Entries excerpted from a collection
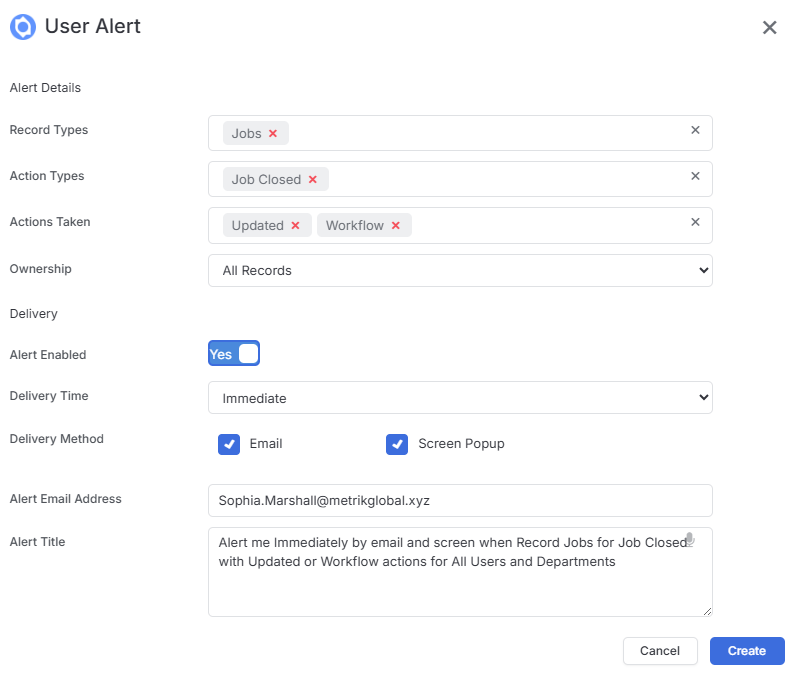Remove the Updated action tag
This screenshot has height=679, width=791.
(296, 225)
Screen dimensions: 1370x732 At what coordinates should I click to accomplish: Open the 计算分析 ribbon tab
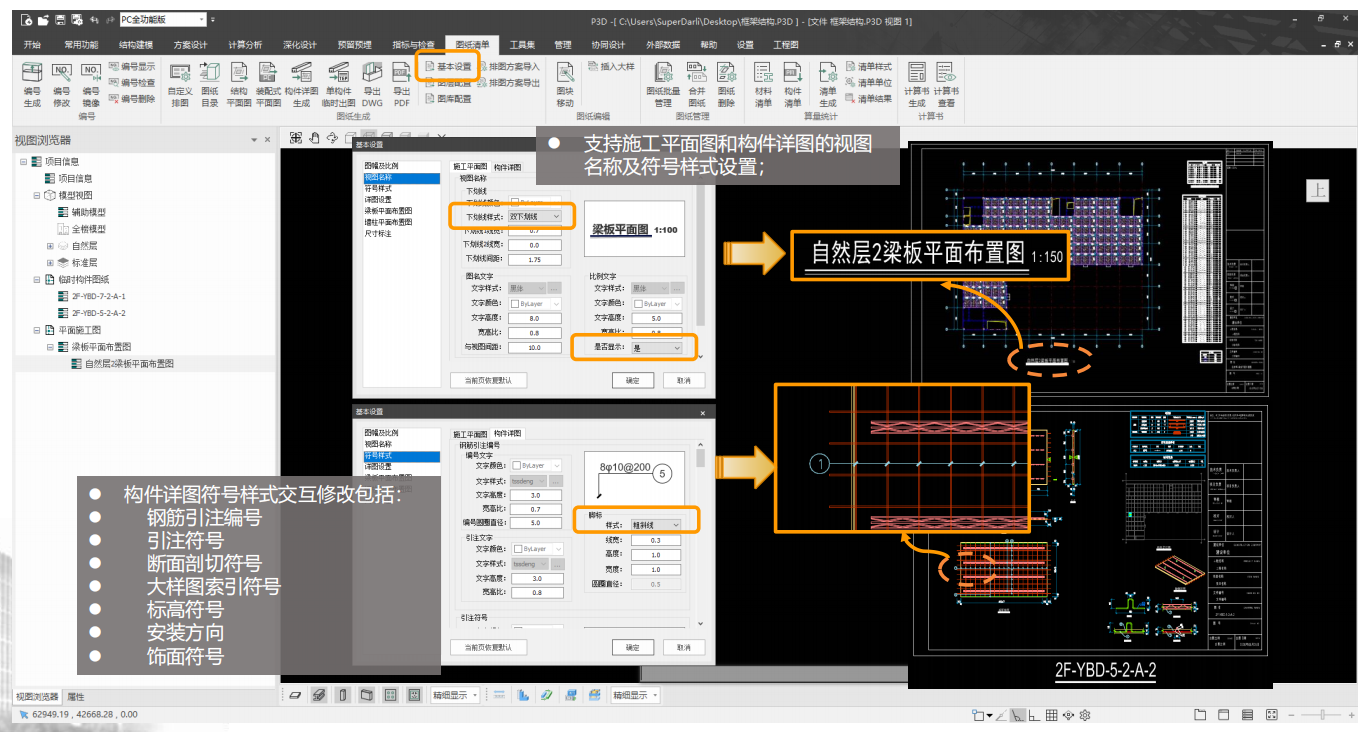pos(245,45)
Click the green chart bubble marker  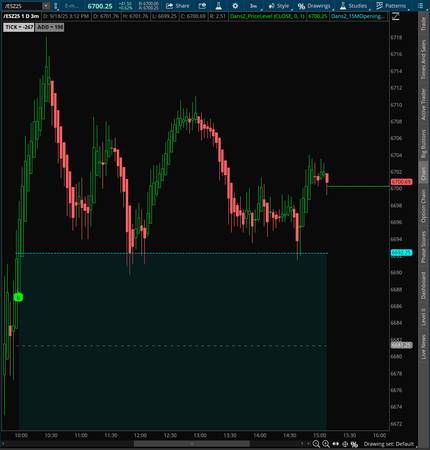pos(18,297)
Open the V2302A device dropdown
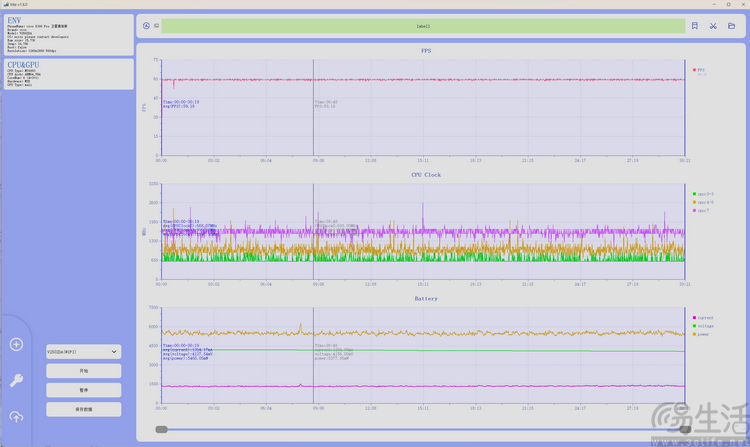 point(83,352)
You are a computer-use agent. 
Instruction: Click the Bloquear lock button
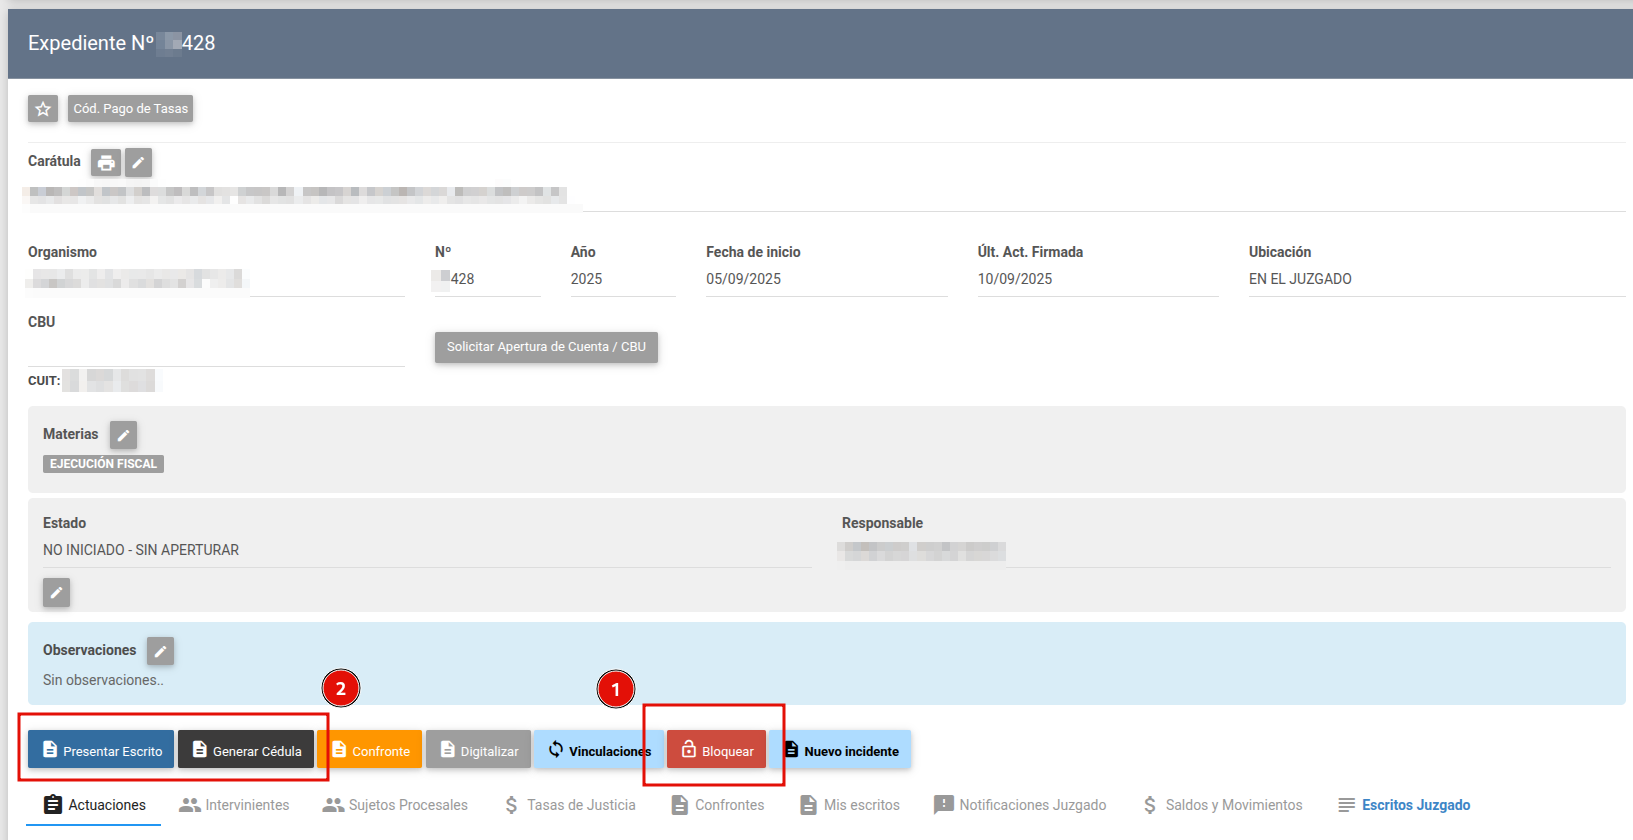(x=717, y=750)
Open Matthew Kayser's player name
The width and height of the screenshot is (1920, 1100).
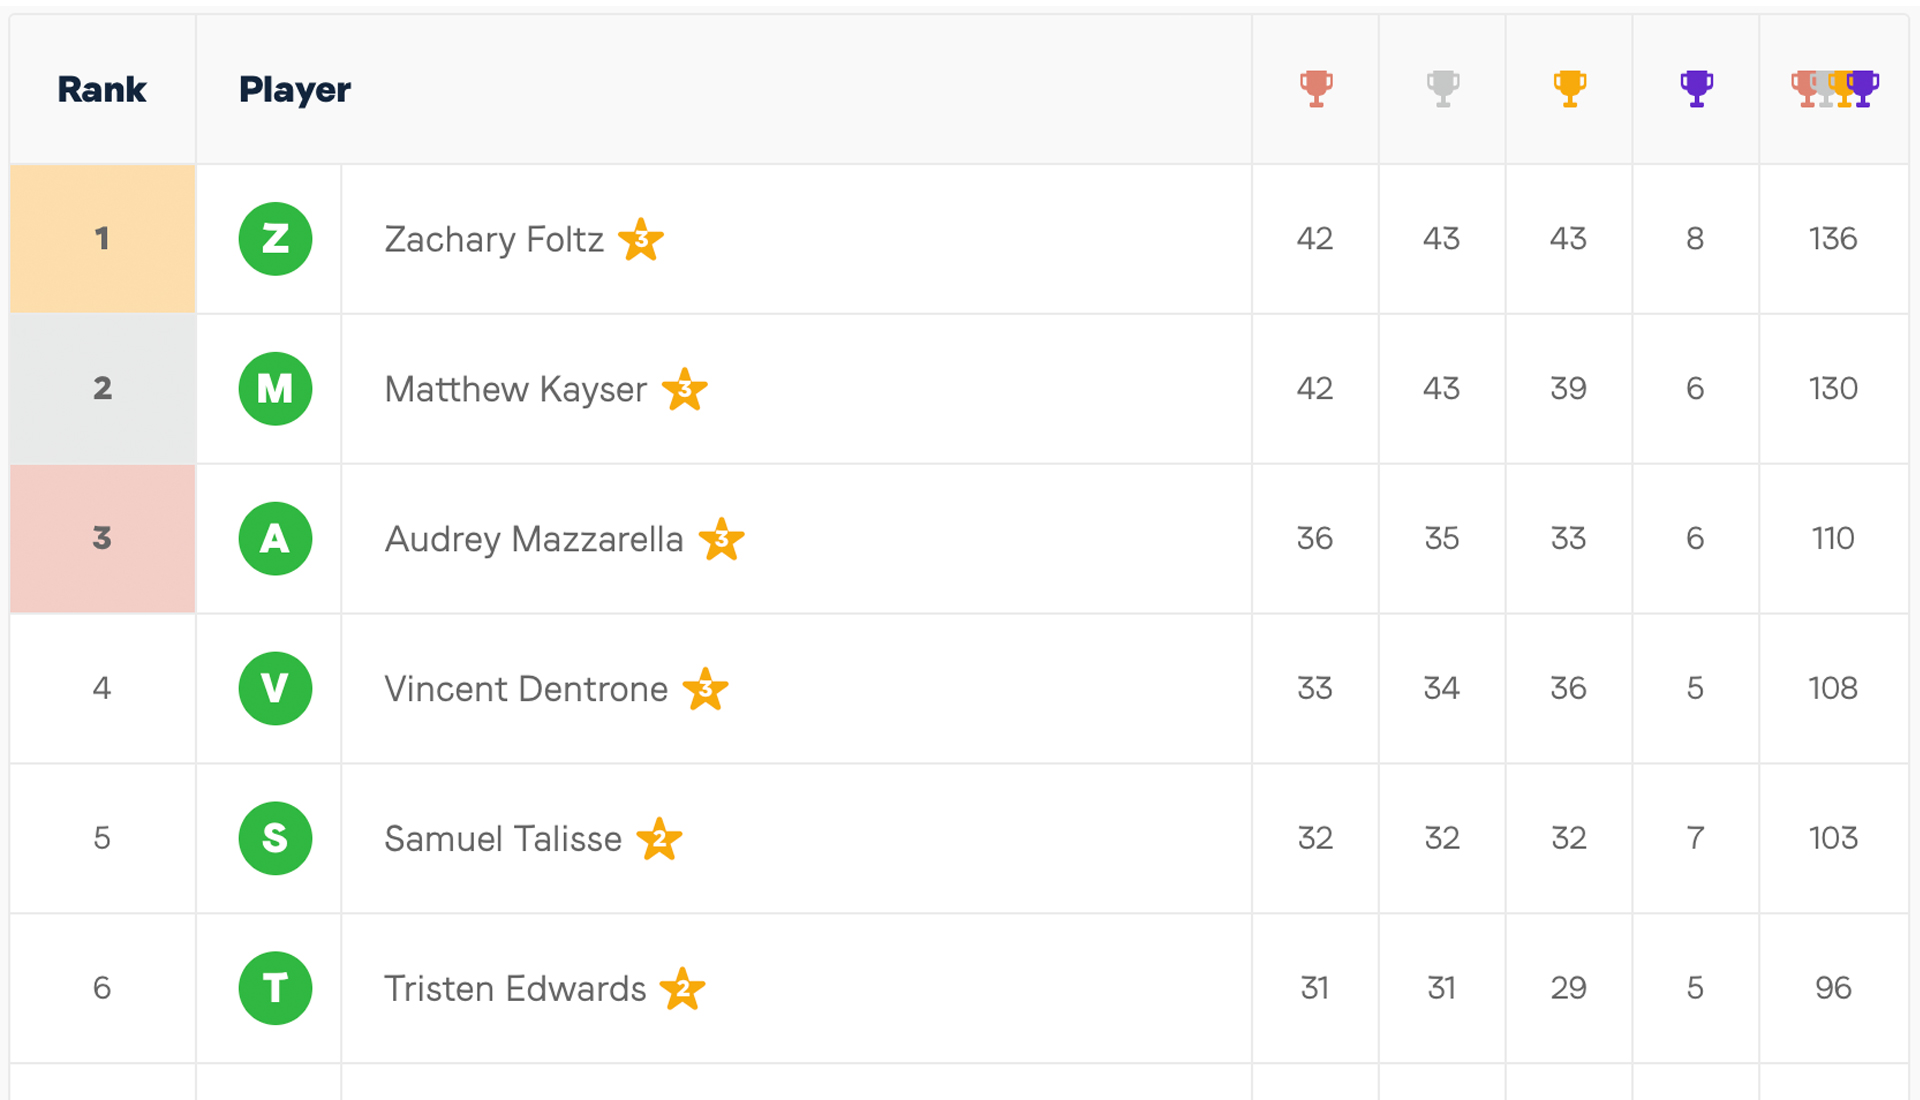(515, 389)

Challenge:
Rewrite the entries from the line containing "Open the V2302A device dropdown" through the end of the entries, inclusive, replacing "dropdown" with "drop-down menu" and changing nothing else. Omit the pictures from your answer.

Output of the task:
Open the V2302A device drop-down menu
 point(83,352)
You are a computer-use agent. 
Instruction: Click the Bloquear lock button
(x=717, y=750)
Open Matthew Kayser's player name
The width and height of the screenshot is (1920, 1100).
(515, 389)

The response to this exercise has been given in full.